CN217442337U - Novel tube array type efficient energy-saving heat exchanger - Google Patents

Abstract

The utility model relates to a shell and tube heat exchanger field specifically is a novel shell and tube energy-efficient heat exchanger, which comprises a housin, the both sides of casing are provided with head and sealing ring, the inside both ends fixedly connected with tube sheet of casing, baffle and last baffle under the fixedly connected with in the middle of the inside of casing, baffle and the both sides fixedly connected with drainage piece of last baffle down, fixedly connected with tube bank between baffle and the last baffle down. The utility model discloses thereby can reduce the impact of hot-fluid to the baffle increase of service life.

Description

Novel tube array type efficient energy-saving heat exchanger

Technical Field

The utility model relates to a shell and tube heat exchanger field specifically is a novel shell and tube energy-efficient heat exchanger.

Background

A heat exchanger is a device for transferring heat from a hot fluid to a cold fluid to meet specified process requirements, and is an industrial application of convective heat transfer and conductive heat transfer, of which the shell and tube type is one.

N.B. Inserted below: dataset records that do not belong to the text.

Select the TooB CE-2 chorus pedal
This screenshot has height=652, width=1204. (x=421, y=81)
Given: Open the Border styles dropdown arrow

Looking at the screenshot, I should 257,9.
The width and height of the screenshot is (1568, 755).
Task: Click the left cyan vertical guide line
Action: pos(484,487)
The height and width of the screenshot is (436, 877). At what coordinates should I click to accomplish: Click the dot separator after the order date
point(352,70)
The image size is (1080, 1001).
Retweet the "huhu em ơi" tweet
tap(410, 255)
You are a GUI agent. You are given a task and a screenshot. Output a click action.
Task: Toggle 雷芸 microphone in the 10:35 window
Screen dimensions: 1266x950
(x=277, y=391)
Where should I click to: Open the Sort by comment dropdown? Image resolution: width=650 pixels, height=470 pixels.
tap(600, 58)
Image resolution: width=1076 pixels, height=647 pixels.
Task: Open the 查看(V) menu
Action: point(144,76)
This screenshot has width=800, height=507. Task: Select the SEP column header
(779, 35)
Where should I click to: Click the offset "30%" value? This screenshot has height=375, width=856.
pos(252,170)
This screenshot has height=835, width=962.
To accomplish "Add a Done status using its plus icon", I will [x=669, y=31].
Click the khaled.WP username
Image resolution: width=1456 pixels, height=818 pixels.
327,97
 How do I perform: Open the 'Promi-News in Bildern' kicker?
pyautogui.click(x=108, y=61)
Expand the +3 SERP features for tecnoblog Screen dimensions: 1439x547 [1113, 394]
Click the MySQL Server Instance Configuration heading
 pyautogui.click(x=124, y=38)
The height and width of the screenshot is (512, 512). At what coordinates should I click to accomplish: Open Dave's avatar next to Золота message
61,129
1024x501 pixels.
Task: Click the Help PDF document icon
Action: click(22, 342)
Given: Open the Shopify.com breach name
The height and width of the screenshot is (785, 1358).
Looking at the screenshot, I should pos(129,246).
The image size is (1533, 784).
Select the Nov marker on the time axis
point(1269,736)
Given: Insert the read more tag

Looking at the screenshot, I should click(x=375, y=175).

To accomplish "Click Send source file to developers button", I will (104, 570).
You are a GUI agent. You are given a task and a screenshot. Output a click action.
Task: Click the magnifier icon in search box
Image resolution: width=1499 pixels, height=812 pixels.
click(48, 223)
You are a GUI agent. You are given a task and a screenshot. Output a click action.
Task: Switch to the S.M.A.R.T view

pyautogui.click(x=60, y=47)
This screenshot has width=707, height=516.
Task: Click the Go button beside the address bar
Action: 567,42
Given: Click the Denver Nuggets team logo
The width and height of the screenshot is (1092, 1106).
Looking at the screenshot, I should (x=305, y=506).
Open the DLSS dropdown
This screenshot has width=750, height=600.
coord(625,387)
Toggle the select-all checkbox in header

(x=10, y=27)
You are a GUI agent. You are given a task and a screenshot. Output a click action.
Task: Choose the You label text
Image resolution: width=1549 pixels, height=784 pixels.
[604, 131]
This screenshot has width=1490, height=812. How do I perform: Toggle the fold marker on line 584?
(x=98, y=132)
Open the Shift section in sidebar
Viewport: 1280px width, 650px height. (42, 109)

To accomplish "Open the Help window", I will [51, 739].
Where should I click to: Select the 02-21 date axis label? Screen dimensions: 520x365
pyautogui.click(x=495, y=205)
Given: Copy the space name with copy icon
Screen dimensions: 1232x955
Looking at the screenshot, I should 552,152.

In the shell side of the tubular heat exchanger, the hot fluid flows from one end to the other end, and when flowing through the baffle, the hot fluid directly impacts the baffle, so that after repeated use for a long time, the inclination of the baffle is easy to cause, the service life of the whole heat exchanger is shorter than the estimated service life, and in order to replace or maintain, a great deal of time is wasted and the expenditure is increased.

Therefore, a new type of tube still high efficiency energy saving heat exchanger is needed to solve the above problems.

SUMMERY OF THE UTILITY MODEL

An object of the utility model is to provide a novel shell and tube energy-efficient heat exchanger to the baffle that proposes in solving above-mentioned background is strikeed the easy problem of damaging by the thermal current for a long time.

In order to achieve the above object, the utility model provides a following technical scheme: the utility model provides a novel shell and tube type energy-efficient heat exchanger, includes the casing, the both sides of casing are provided with head and sealing ring, the inside both ends fixedly connected with tube sheet of casing, baffle and last baffle under the fixedly connected with in the middle of the inside of casing, baffle and the both sides fixedly connected with drainage piece of last baffle down, baffle and last baffle between the fixedly connected with tube bank down.

Preferably, a hot fluid inlet is fixedly connected to the upper portion of the shell, a hot fluid outlet is fixedly connected to the lower portion of the shell, and a cold fluid inlet and a cold fluid outlet are respectively and fixedly connected to the end sockets on the two sides.

Preferably, a cavity is formed in the shell, and the pipelines of the hot fluid inlet and the hot fluid outlet are communicated with the cavity of the shell.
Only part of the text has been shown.